I try not to do too much screen time on Vesak Day, I want to talk about the Buddha with my friends face to face. At the moment, that means a 4 year old who doesn't want to talk about the Buddha and my partner, who has gotten more into nature worship lately (which I don't mind) (but she also meditates).
My daughter knows what she wants and pursues it vigorously and since I spend a lot of time with her I have adopted an accepting attitude. I need to be more of a leader and teacher her and structure her day more.
Anyway, I had her watch Willy Wonka and the Chocolate Factory. She actually quite liked the movie. She almost wanted to watch the updated version, but then changed her mind. In a way I find the movie quite scary. The sort of spoiled children end up going away in scary ways. It is very much about the dangers of following our desires all the time and the habits that form around that, that help you not hear about reality and focus on your wants.
Maybe I can extract a Dharma lesson from everything, but I thought it was a good movie to watch on Vesak Day for children. I don't know how much my daughter understands, but she watches things many times, so she's laying the foundation for further learning.

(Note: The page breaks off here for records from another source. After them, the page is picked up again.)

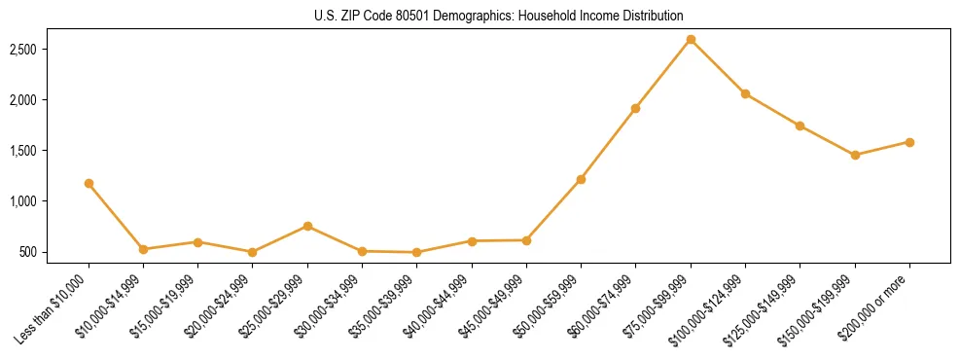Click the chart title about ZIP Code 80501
pos(499,17)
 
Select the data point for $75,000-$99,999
pos(691,40)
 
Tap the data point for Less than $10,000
pos(89,183)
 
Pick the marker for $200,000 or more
pos(909,142)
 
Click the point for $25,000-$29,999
pos(307,226)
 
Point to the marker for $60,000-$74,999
pos(635,108)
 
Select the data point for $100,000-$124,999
pos(745,93)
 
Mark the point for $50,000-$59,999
pos(581,179)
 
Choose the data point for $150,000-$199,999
pos(855,155)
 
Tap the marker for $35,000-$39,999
pos(416,252)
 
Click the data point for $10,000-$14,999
pos(143,249)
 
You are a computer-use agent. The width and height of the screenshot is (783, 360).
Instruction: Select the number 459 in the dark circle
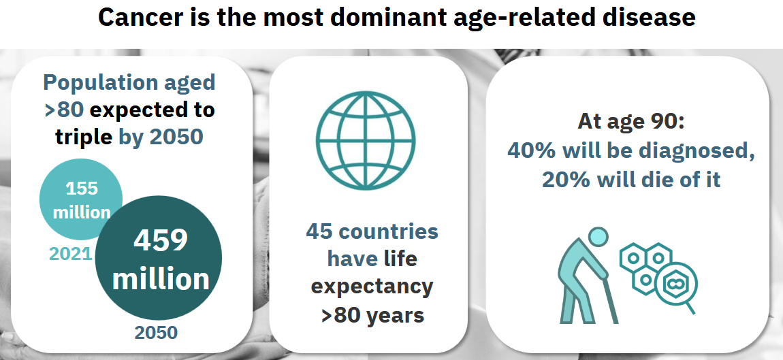point(160,240)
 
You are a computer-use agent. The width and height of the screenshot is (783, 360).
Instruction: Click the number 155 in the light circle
point(82,189)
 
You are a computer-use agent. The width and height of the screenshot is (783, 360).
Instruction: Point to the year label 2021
point(70,254)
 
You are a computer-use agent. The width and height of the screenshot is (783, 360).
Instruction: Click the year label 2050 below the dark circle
point(156,333)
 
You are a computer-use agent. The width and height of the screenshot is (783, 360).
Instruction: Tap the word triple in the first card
point(83,137)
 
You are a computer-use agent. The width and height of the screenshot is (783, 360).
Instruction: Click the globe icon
point(366,140)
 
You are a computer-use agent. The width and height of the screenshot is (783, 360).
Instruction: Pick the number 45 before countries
point(319,231)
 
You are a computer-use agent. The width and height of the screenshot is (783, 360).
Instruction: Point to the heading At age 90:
point(631,121)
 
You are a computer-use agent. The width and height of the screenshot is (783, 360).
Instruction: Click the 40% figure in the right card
point(531,150)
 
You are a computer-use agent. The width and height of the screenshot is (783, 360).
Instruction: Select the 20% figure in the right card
point(566,180)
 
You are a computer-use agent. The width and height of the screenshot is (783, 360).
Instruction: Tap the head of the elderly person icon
point(598,238)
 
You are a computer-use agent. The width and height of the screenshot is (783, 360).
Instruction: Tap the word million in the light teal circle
point(82,212)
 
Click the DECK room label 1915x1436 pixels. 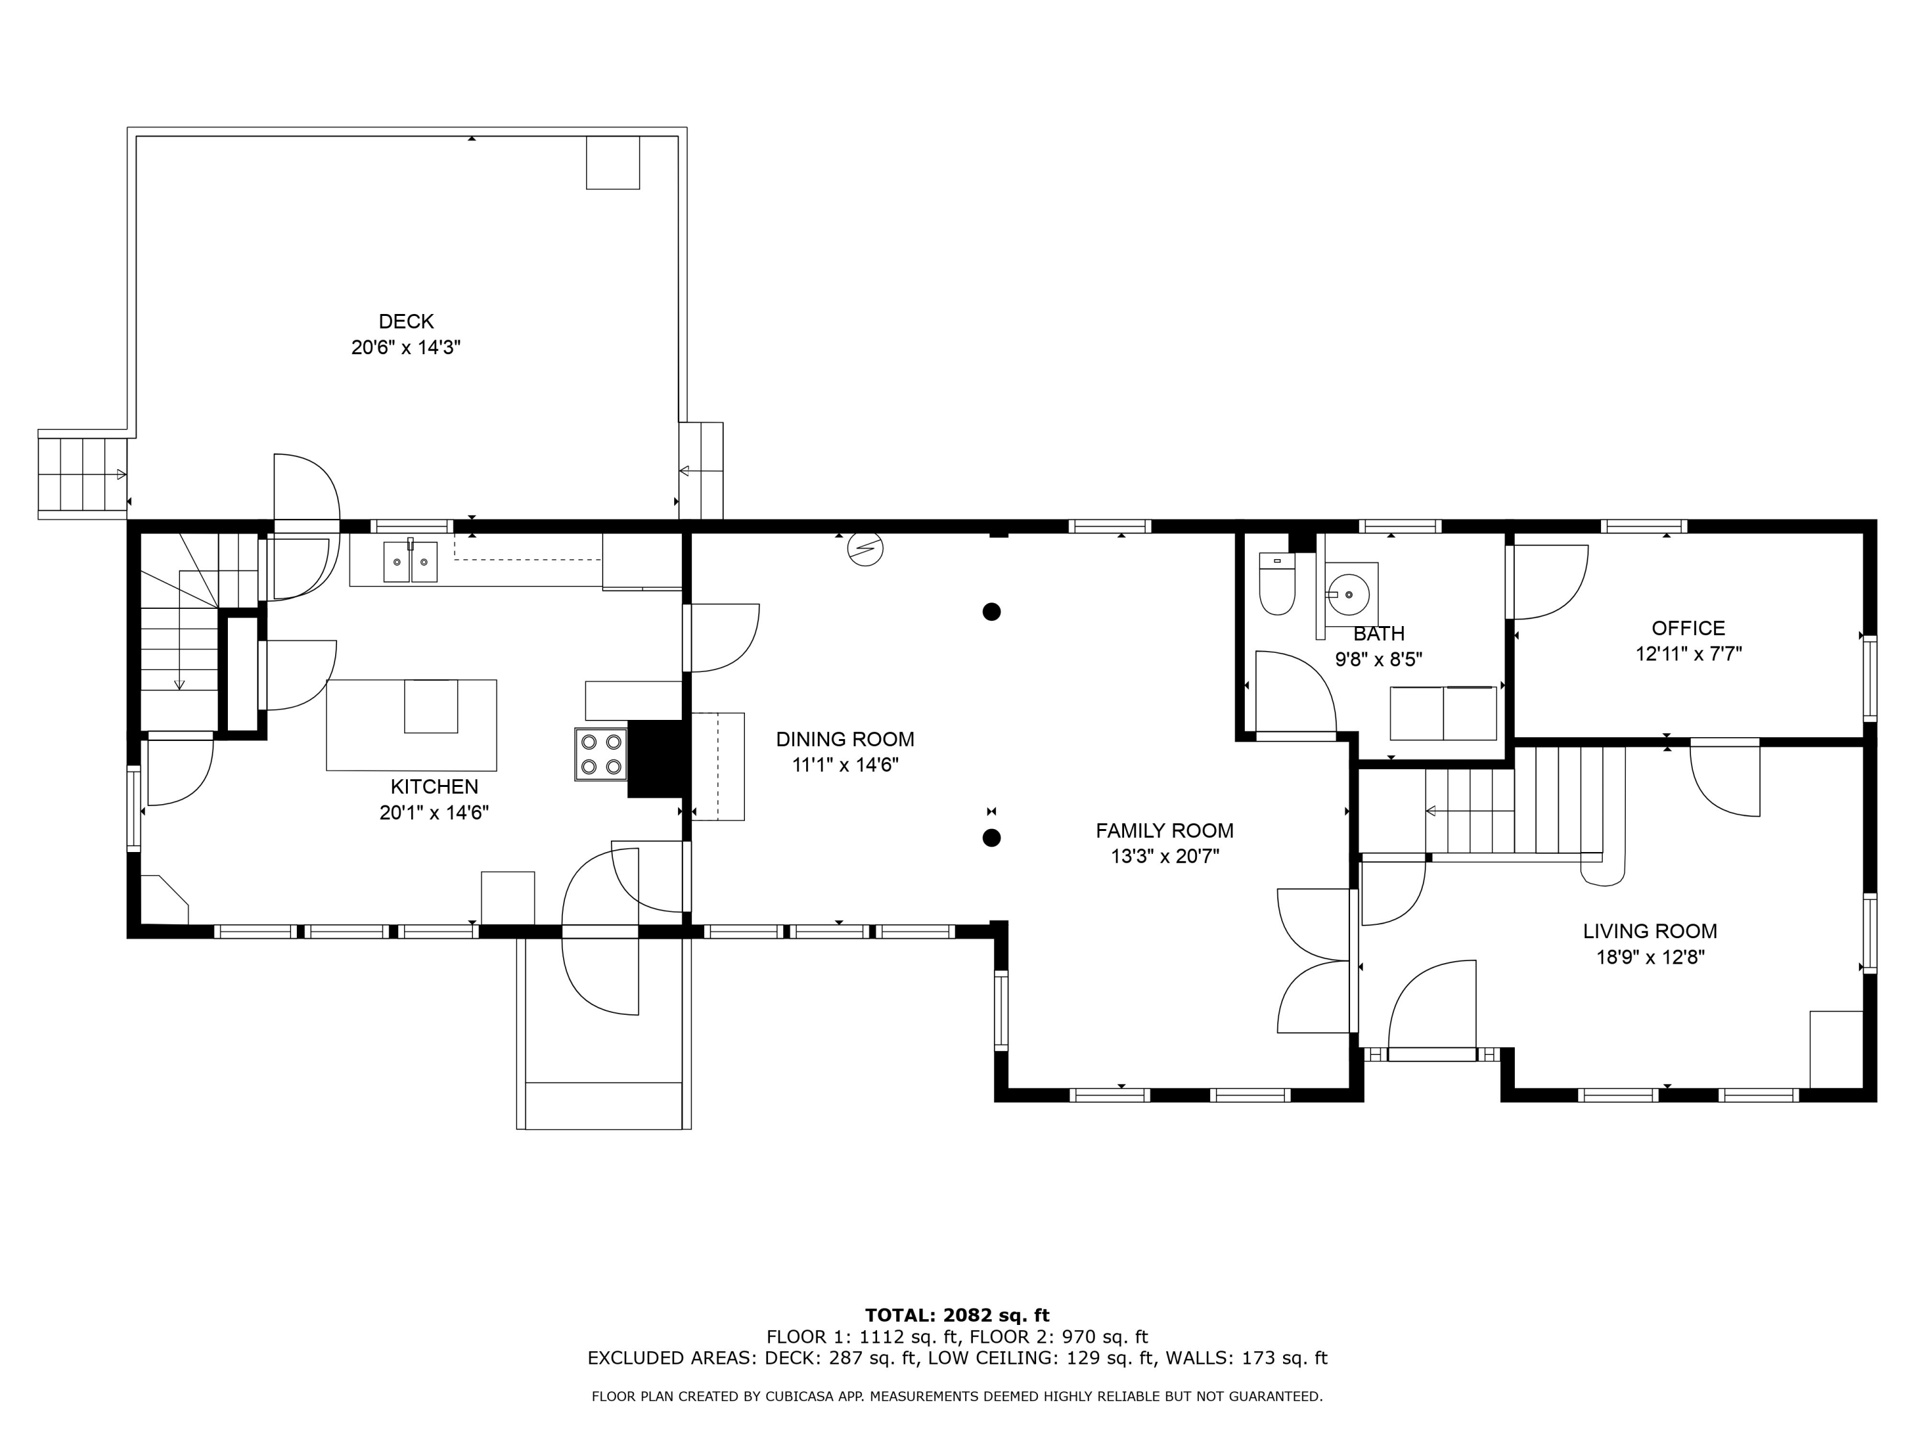click(x=406, y=321)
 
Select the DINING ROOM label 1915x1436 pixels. click(x=845, y=739)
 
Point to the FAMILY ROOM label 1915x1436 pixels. click(x=1164, y=831)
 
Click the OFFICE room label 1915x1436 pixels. click(x=1688, y=629)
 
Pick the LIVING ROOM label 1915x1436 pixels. click(x=1650, y=931)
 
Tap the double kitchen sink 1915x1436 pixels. click(x=410, y=561)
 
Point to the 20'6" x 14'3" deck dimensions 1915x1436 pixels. click(x=406, y=348)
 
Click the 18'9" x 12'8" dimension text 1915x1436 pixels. click(x=1650, y=957)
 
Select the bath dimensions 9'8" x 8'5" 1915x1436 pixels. click(x=1378, y=659)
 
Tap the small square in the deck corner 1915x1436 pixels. click(x=613, y=162)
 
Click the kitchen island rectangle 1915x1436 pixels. click(x=411, y=726)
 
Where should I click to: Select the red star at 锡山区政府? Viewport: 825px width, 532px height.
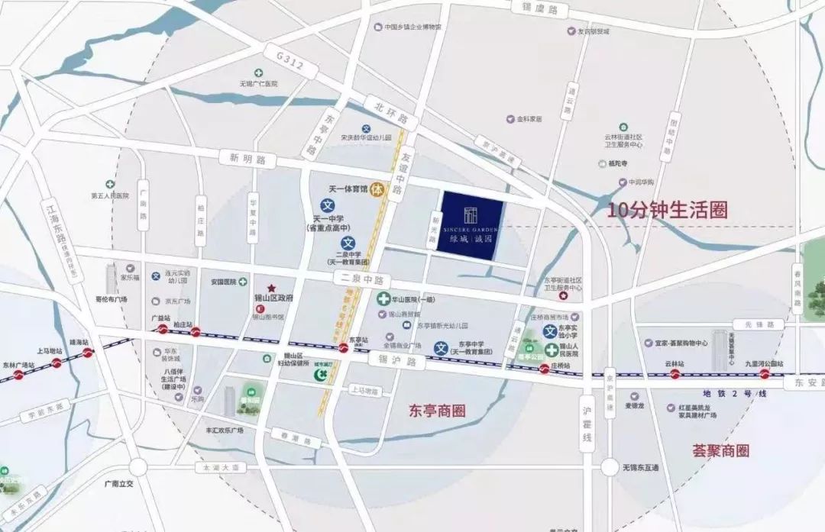[x=270, y=286]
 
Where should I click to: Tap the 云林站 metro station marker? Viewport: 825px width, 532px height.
[x=675, y=374]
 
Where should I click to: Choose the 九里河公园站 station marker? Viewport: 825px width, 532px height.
[x=764, y=374]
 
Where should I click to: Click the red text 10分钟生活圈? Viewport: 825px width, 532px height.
[x=667, y=210]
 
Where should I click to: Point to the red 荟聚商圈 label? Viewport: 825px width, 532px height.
[x=720, y=450]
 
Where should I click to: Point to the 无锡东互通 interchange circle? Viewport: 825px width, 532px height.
[x=609, y=466]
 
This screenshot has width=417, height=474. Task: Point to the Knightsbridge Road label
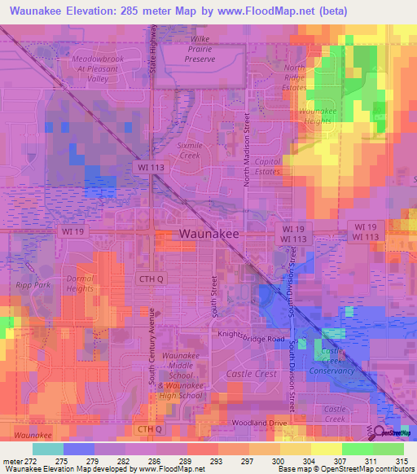(x=251, y=337)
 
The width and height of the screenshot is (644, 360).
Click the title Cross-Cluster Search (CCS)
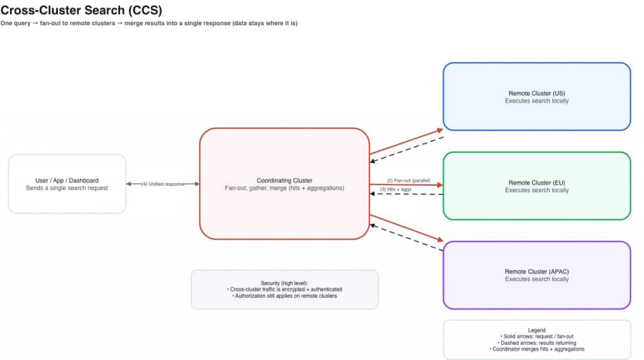pos(80,11)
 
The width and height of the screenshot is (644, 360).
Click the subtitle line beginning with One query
pos(149,24)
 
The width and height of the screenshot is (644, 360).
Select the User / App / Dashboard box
pos(67,183)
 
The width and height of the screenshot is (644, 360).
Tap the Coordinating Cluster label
pos(284,180)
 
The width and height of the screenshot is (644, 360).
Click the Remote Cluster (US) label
pos(536,93)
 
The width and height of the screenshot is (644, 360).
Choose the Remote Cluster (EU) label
pos(536,183)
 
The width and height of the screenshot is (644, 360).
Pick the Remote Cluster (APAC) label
pos(536,271)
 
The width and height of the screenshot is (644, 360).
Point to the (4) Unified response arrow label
pos(162,184)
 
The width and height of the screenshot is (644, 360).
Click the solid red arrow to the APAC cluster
pos(407,228)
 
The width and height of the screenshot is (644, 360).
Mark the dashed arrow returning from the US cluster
pos(407,149)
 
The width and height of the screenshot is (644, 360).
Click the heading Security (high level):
pos(285,283)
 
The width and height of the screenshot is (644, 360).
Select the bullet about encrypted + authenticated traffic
pos(285,290)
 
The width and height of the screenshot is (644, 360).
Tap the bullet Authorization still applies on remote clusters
pos(285,296)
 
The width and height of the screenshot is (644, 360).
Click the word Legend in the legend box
pos(536,330)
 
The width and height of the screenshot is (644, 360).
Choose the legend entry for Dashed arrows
pos(536,342)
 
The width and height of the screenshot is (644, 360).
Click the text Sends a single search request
pos(67,188)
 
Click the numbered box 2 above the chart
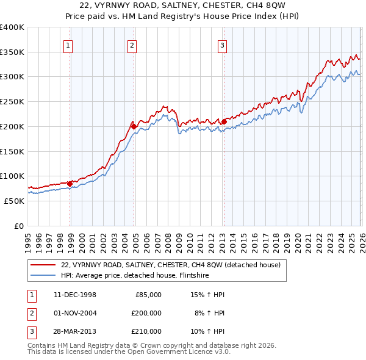[x=132, y=45]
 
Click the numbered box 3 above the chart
[x=222, y=45]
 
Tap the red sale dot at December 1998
[x=70, y=183]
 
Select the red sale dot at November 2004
[x=134, y=126]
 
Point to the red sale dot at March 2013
[x=224, y=121]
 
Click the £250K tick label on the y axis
[x=12, y=101]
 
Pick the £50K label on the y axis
[x=15, y=201]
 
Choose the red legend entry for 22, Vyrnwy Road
[x=170, y=265]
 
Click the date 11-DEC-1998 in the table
[x=74, y=295]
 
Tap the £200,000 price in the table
[x=146, y=313]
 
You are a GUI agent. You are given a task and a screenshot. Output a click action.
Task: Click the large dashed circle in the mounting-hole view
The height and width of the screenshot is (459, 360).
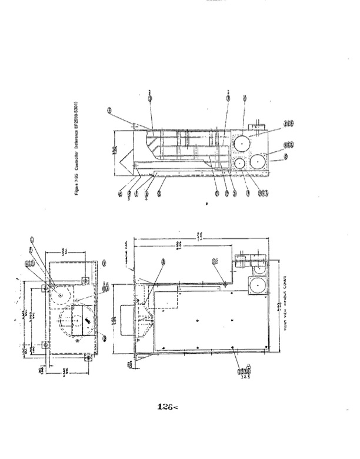pyautogui.click(x=75, y=321)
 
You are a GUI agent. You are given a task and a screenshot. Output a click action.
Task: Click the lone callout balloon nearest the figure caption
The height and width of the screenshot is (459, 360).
pyautogui.click(x=110, y=110)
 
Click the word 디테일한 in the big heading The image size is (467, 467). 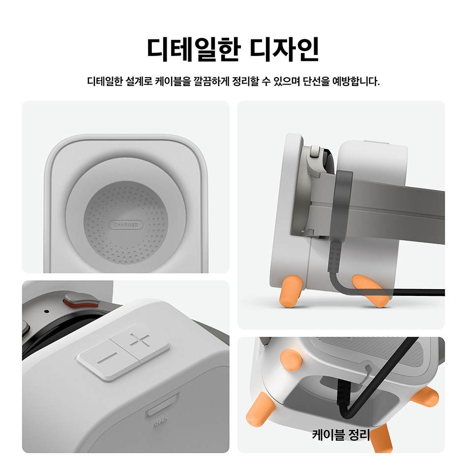pyautogui.click(x=194, y=49)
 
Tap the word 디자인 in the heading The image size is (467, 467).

At the moment I feel very lucky. I offered to speak English in video chats to some Sri Lankan monks who want to learn English better. I responded to a request on Reddit. And the result is that I have been helping two monks improve their English. It makes me feel so lucky and so happy to be doing this. My spiritual friends have drifted away, and it feels really good to cultivate spiritual friendship. I'm just so happy. I need to learn to be a English as a foreign language teacher. If anyone gets the opportunity to do such a thing, I would highly recommend it. Among other things, I'm learning more about Sri Lanka which I've always been very curious about. I learn more about the Dharma. And I'm helping someone with language skills, who wants to improve their English. So I have to think about what words mean and how to use language on a basic level.
I am also lucky to have a good library of the Dharma. Thank you to the translators, to the people who preserved the books, to the publishers.
I am lucky to have a partner that provides feedback on how to grow.
I am grateful to the teachers that have taught me in person. I am grateful to the traditions. I am grateful for the Buddha, who chose to go forth from the homelife and seek his answers.
I feel lucky to have found the Dharma, not being born in a country where it is not popular yet only .7% compared to 70% in Sri Lanka.
I am still trying to figure out how to celebrate Vesak day. On reddit they just say meditate, which is good. Anything that moves you closer to the Buddha is good. But it's a public celebration and many people go to temples on this day. I've only gone once to a NYC gathering and it was quite interesting. I'm looking for general Buddhist gatherings and holidays. I am looking for the follow through in myself to do these things.
I am grateful for so much room for growth within myself.